Correlation with the standard inulin clearance. The GFR values (ml·min⁻¹·100 g⁻¹) obtained by 2-photon microscopy from all 4 animal models are plotted against the values from the gold standard, the inulin clearance with continuous infusion. The Pearson coefficient is 0.85. The model under physiologic conditions (●) produced the highest GFR, whereas the ischemic model (▵) showed the lowest GFR. The other 2 models, gentamicin (▴)-treated and LPS (○)-treated, had GFR in the middle range.

Fig. 6.

Postischemia effect. The postischemia GFR values obtained using 2-photon microscopy are shown with the recovery time following a 45-min bilateral ischemia treatment.

Fig. 7.

Comparison of FITC-inulin and 5-kDa FITC-dextran. Data were collected on an Olympus FV 1000 home-built 2-photon system. Fluorescence intensity decay curves from the same rat that was first injected with 0.68 mg of 5k FITC dextran (●) followed by a second infusion with 3.3 mg of FITC inulin (○).

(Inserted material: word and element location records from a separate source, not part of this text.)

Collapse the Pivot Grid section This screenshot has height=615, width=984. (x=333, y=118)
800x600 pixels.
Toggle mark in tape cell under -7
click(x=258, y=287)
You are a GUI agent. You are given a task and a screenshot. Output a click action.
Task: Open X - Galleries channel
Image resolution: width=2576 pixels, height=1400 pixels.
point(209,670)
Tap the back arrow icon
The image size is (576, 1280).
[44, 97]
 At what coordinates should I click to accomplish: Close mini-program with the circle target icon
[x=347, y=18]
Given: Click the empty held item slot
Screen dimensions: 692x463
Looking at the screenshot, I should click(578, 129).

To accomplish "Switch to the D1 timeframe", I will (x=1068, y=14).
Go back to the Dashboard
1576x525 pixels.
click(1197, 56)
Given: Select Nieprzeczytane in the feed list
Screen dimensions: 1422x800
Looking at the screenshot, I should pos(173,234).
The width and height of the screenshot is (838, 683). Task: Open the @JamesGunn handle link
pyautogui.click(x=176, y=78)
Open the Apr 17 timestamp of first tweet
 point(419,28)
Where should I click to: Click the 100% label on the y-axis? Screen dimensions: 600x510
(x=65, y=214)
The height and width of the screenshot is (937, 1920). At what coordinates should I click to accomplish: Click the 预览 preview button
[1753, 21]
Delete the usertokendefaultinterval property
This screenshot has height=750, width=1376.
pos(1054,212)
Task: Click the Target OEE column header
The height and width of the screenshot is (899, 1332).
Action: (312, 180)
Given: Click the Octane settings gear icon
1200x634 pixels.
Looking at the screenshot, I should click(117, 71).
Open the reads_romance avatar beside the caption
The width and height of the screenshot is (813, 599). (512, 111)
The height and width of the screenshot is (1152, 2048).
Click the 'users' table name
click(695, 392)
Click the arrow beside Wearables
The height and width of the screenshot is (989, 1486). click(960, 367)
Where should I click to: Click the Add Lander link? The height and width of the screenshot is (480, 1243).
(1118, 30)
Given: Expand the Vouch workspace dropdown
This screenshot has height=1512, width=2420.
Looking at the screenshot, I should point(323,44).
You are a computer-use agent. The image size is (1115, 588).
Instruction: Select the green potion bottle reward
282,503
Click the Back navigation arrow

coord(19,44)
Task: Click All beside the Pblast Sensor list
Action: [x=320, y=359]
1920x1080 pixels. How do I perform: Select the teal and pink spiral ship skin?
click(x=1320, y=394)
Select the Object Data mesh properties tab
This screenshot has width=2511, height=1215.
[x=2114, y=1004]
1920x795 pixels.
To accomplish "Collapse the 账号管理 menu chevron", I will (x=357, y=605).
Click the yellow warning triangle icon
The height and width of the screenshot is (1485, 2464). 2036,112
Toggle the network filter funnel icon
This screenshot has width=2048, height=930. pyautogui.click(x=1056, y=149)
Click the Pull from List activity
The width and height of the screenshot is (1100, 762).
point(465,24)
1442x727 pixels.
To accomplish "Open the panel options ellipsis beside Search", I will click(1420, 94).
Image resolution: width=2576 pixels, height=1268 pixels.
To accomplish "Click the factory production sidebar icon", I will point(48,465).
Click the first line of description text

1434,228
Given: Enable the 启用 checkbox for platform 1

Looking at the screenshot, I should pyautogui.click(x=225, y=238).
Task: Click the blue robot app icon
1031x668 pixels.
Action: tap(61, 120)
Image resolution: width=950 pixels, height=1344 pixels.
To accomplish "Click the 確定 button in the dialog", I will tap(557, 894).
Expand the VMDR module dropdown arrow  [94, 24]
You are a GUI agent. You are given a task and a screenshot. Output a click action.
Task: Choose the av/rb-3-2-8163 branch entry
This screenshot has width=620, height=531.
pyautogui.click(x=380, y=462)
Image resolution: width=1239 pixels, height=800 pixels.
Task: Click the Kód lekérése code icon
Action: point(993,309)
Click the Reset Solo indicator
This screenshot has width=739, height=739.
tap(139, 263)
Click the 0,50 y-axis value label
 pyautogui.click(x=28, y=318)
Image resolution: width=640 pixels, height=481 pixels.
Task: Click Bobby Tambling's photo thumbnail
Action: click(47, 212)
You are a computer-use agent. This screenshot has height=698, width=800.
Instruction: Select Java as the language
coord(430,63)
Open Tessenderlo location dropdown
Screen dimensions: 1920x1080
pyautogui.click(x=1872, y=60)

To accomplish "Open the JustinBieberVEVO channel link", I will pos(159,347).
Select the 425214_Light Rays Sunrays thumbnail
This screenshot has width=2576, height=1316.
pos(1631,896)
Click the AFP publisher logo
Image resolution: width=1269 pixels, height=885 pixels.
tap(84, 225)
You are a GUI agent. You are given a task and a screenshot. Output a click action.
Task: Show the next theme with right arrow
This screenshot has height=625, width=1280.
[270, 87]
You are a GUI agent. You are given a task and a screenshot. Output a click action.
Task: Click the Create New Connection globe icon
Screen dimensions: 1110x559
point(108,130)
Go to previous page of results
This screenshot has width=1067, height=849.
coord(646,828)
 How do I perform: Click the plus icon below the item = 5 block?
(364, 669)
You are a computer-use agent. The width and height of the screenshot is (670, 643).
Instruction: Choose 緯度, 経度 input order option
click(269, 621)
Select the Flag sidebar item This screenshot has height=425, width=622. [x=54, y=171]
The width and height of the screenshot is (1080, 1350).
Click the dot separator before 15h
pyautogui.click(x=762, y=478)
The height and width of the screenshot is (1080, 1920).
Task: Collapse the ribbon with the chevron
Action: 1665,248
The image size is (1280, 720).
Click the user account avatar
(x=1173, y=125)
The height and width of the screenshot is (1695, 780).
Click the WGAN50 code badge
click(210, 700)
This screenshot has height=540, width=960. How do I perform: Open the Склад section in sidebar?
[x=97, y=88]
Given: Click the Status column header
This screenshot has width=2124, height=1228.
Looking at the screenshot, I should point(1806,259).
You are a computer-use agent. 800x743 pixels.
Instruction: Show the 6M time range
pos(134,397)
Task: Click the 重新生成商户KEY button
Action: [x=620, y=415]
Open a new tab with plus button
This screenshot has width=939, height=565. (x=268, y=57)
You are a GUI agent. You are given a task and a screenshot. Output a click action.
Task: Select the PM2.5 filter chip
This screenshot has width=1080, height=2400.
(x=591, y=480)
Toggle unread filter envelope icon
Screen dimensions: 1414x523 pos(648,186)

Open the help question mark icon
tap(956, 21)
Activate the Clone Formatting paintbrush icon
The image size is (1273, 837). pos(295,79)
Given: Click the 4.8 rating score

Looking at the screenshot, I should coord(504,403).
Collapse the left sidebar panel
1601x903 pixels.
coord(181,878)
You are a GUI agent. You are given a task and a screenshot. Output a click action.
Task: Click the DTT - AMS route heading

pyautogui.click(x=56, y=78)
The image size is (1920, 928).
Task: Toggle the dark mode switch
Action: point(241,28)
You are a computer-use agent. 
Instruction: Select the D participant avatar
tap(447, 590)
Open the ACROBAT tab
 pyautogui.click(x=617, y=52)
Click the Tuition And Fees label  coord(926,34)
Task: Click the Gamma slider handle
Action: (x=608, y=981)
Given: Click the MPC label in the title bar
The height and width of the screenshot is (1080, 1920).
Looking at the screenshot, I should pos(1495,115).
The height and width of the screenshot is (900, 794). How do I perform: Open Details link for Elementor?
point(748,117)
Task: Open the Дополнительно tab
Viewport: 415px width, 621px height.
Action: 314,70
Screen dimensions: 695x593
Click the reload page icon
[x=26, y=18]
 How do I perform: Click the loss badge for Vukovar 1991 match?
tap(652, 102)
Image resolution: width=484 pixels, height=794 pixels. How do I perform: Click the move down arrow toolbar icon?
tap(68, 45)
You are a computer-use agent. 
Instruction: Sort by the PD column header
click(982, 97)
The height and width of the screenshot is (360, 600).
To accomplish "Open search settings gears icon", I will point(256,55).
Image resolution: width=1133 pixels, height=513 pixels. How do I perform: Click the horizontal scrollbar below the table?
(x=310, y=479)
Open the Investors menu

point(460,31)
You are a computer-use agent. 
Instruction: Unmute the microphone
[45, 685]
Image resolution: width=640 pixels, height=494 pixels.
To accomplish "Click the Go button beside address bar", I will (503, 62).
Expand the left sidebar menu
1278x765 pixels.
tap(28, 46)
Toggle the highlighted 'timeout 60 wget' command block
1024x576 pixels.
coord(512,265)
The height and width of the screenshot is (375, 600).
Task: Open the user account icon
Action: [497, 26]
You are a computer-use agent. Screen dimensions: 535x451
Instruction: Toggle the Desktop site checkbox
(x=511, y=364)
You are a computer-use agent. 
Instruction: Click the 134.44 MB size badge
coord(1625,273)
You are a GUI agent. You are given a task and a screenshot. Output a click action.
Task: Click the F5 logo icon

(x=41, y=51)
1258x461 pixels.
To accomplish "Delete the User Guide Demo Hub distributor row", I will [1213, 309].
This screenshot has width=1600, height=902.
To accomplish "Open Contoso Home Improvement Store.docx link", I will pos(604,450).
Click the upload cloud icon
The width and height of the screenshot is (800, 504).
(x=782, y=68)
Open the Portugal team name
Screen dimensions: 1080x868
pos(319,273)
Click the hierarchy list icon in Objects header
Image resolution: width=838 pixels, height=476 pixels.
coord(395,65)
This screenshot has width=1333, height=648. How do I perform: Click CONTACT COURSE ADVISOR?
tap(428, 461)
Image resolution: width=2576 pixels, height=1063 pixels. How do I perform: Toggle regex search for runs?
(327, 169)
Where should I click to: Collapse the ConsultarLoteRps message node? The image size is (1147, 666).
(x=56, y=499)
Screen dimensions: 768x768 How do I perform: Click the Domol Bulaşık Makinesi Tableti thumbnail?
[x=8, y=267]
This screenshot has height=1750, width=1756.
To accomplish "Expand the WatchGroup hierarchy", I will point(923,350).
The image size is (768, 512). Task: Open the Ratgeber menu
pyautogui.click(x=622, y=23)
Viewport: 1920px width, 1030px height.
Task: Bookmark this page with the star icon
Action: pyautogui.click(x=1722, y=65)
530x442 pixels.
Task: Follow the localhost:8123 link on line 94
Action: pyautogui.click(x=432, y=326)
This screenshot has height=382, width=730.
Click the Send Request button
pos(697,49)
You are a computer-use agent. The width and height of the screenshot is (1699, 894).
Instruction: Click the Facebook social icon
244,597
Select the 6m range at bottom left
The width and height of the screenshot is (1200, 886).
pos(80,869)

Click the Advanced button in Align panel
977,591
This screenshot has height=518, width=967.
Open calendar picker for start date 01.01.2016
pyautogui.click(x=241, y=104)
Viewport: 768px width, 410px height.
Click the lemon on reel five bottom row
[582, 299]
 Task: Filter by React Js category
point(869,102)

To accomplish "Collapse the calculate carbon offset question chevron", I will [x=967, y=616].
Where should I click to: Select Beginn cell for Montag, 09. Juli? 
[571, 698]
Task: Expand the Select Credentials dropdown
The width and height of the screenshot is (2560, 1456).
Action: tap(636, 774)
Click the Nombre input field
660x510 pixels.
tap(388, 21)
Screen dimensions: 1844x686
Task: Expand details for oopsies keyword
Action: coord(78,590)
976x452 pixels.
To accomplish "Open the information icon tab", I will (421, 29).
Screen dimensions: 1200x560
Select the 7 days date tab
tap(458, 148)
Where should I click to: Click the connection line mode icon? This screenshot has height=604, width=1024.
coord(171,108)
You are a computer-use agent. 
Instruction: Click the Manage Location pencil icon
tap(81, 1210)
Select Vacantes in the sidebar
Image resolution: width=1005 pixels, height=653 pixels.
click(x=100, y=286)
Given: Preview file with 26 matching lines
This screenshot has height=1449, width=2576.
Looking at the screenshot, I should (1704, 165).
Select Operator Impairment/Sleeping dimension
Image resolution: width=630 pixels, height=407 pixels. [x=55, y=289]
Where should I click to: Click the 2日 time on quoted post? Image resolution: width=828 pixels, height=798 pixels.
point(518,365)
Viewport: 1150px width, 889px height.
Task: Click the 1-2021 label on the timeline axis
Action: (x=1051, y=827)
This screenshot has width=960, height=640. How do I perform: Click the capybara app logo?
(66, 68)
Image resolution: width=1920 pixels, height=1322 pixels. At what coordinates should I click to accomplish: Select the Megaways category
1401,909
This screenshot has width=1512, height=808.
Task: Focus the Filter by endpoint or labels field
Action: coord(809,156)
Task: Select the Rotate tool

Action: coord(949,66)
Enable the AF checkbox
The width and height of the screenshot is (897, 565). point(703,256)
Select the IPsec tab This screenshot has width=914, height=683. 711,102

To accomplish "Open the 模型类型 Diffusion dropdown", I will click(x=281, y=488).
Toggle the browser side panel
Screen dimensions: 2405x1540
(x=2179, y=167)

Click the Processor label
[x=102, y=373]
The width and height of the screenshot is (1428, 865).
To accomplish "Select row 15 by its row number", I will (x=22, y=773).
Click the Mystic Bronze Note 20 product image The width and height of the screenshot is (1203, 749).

The second infusion was given after all 5k FITC dextran from the first infusion had been completely cleared. Inset: result of single-photon fluorescence analysis conducted on the Molecular Device SpectraMaxM5. An identical concentration (1 μg/ml) was used for both 5K FITC-dextran and FITC-inuin. The excitation and emission wavelengths were 488 and 520 nm, respectively.